Ruiss: Der Staat hat sich vielfach seiner Verantwortung entledigt. Ein Beispiel: 1992 wurde das Verlagsförderungskonzept realisiert, das ungeahnte Erfolge hatte. Wir haben zweimal den Deutschen Buchpreis gewonnen und so weiter. Aber man sagt nicht: Das Modell ist gut, wir stocken das Budget auf. Es ist seit 1992 unverändert! Trotz der Inflation. Man weiß nicht mehr, wem man etwas geben soll, weil es so wenig Geld gibt. Oder: In Deutschland war es für die Bundeskanzlerin kein Problem, die Autoren bei ihrer Auseinandersetzung mit Google Books zu unterstützen. Wir in Österreich hätten auch eine Unterstützung gebraucht. Aber wir konnten kein einziges Signal vernehmen.

Zinggl: Und im Parlament gibt es keine kulturpolitischen Diskussionen mehr. Was heute stattfindet, ist lächerlich - verglichen mit den Debatten vor 30 Jahren. Die demokratische Diskussionskultur ist zu diesem Thema leider verlorengegangen. Obwohl die ideologischen Positionen die gleichen sind. Es gäbe sehr wohl wichtige Punkte, über die diskutiert werden müsste. Zum Beispiel: Hat die Kunst vornehmlich die Aufgabe des Repräsentierens?

STANDARD: Peter Marboe von der ÖVP forderte als Pasterk-Nachfolger die Entpolitisierung. Sie, Herr Marte, waren sein Kabinettschef.
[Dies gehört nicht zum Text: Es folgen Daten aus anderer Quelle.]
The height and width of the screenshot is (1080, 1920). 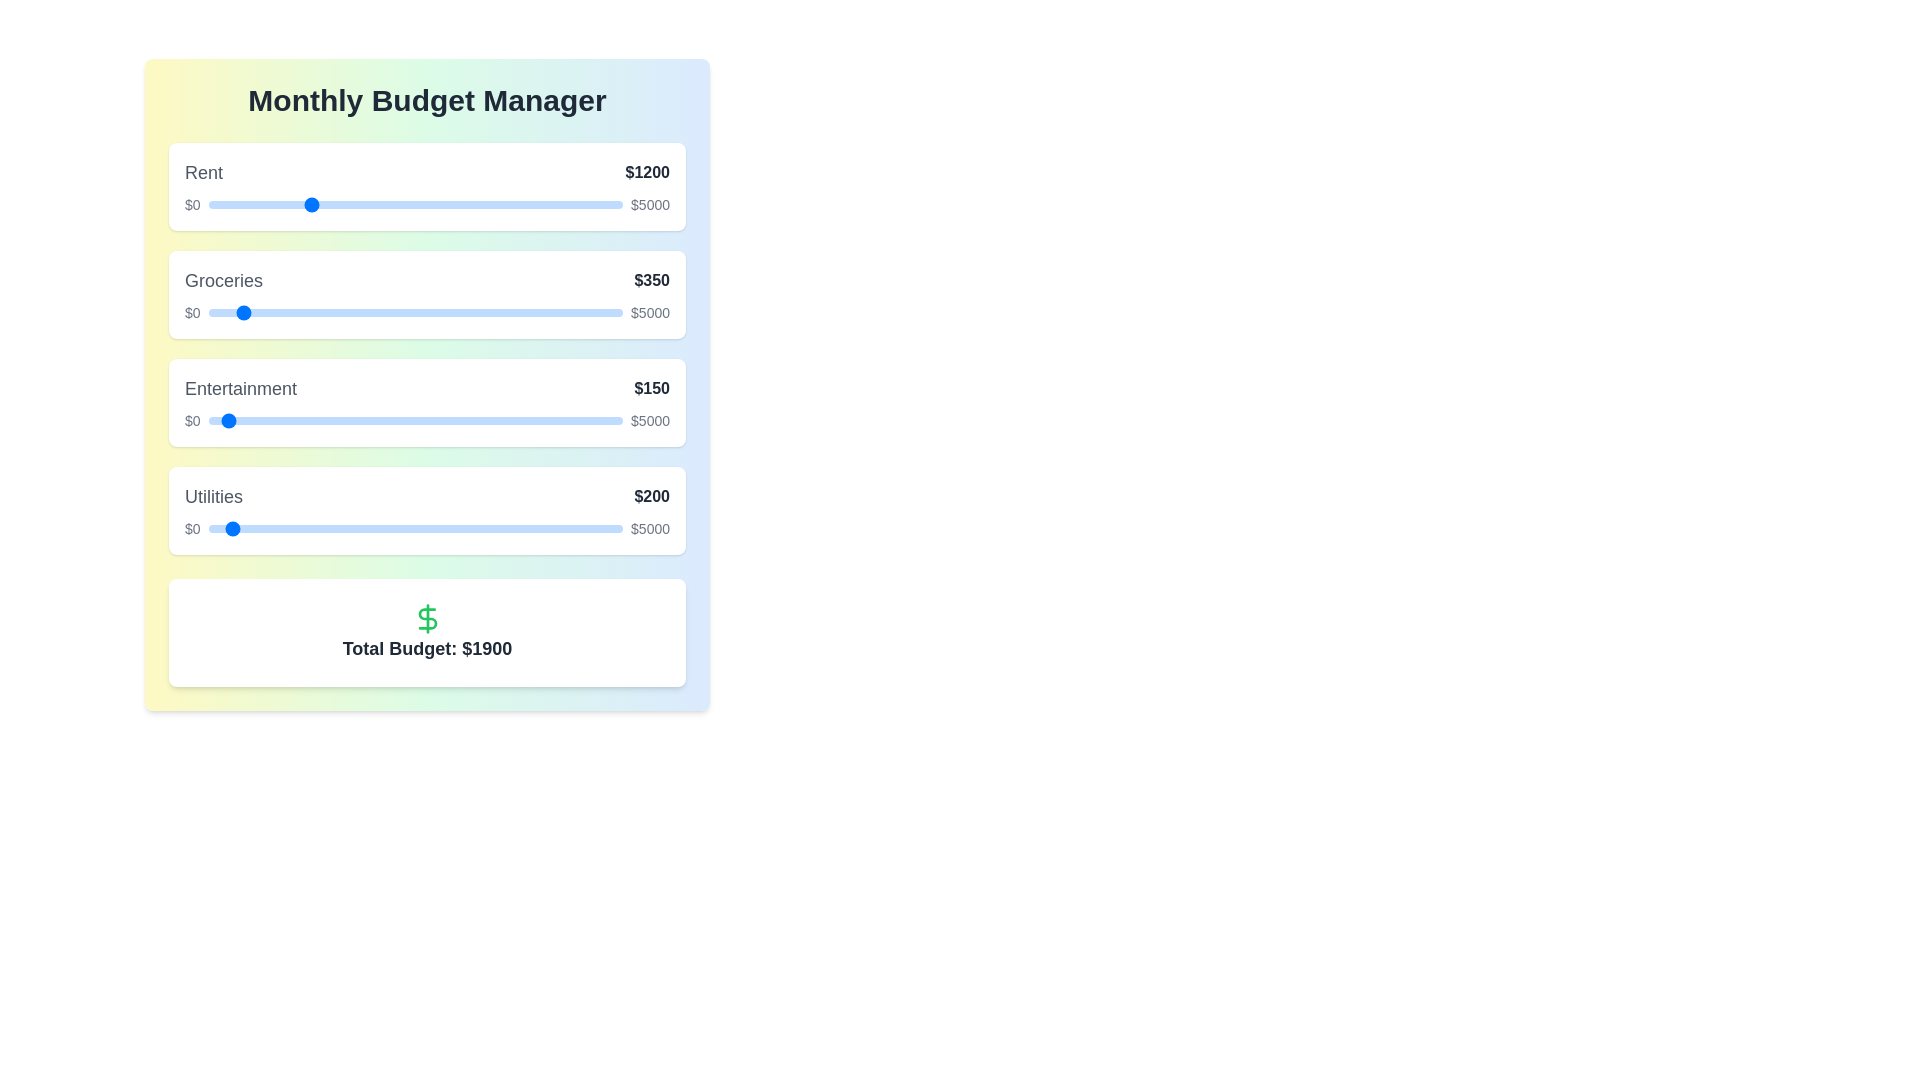 I want to click on the utility budget slider, so click(x=533, y=527).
Marte: Die Entpolitisierung wurde immer falsch verstanden. Marboe wollte nicht kulturellen Inhalt entpolitisieren, das geht ja gar nicht, sondern den Kulturbetrieb entflechten. Der Kulturstadtrat war damals ja gleichzeitig auch Präsident aller wesentlichen Kulturinstitutionen - und hat daher quasi den eigenen Budgetantrag unterschrieben. Die Idee war, dass sich der Kulturpolitiker aus diesen Funktionen zurückzieht. Dieser Initiative verdanken wir, dass Eric Pleskow Präsident der Viennale ist. Kulturpolitik verlangt einen großen Gestaltungswillen. Heute ist dieser Gestaltungswillen nicht mehr spürbar: Man verwaltet, aber gestaltet nicht mehr. Ein Beispiel: In Venezuela gibt es die Bewegung El Sistema, die über die Musik sozialen Frieden herstellt. Bei uns hingegen gibt es für junge Menschen, die etwas Ähnliches machen wollen, keine Förderungen und keine Fördertöpfe. Die Institutionen, auch die Förderinstitutionen, bilden längst nicht mehr die Wirklichkeit ab.

STANDARD: Sie, Herr Scholten, haben Ihren Gestaltungsspielraum genutzt - und Bundeskunstkuratoren bestellt, darunter auch Wolfgang Zinggl. Es gab Lob, aber man kritisierte auch die Etablierung einer feudalistischen Struktur.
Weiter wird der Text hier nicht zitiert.